_EXERCISE TEXT:_
::::::::

The graceful stability of Queen Elizabeth II

7 mins read
Queen Elizabeth
Britain's Queen Elizabeth II smiles as she leaves St. Paul's Cathedral with the Revs. David Ison and Michael Colclough following a thanksgiving service to mark her diamond jubilee in London in 2012. (CNS photo/Andrew Winning, Reuters)

In 1947, on the occasion of her 21st birthday, then-Princess Elizabeth marked it by sharing her own sense of herself and her role as the eldest daughter of the United Kingdom’s reigning king. Speaking “to the whole empire listening” as she toured Cape Town, she said: “I declare before you all that my whole life, whether it be long or short, shall be devoted to your service and the service of our great imperial family to which we all belong.” Inviting citizens of the Kingdom and the Commonwealth nations to “join in” on her resolution, she ended, “God help me to make good my vow, and God bless all of you who are willing to share in it.”

Reams and reams of copy have been and are being written about Queen Elizabeth II on her passing, with some suggesting that her death marks a kind of “official” ending to the social dominance of what Tom Brokaw so memorably called “The Greatest Generation” — the one that brought the world through the tumult and horror of the Second World War. In fact, though, Elizabeth Alexandra Mary Windsor was born two years earlier than those counted among what has been called “The Silent Generation” — those who lived through the Great Depression and have been broadly characterized as being quietly faithful, dutiful, optimistic, selfless and unshakeable — a generation able to “keep on keeping on,” as the saying goes, as they worked within socioeconomic and religious systems.

::::::::

_CHECK YOUR UNDERSTANDING:_
a – Reproduce everything in the article on Queen Elizabeth II from "7 mins read" down to "photo/Andrew Winning, Reuters)".
b – In one to three sentences, explain why, according to the article on Queen Elizabeth II, then-Princess Elizabeth made her 1947 declaration of lifelong service.

_GIVEN DATA:_

::::::::

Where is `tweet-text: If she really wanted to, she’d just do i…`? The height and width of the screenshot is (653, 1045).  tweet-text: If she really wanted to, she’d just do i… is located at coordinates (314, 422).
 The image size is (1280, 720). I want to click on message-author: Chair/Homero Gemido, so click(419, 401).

::::::::

_SOLUTIONS TO EACH TASK:_
a –
7 mins read
Queen Elizabeth
Britain's Queen Elizabeth II smiles as she leaves St. Paul's Cathedral with the Revs. David Ison and Michael Colclough following a thanksgiving service to mark her diamond jubilee in London in 2012. (CNS photo/Andrew Winning, Reuters)

b – She made the declaration to mark her 21st birthday in 1947. She used that occasion to share her own sense of herself and of her role as the eldest daughter of the United Kingdom's reigning king.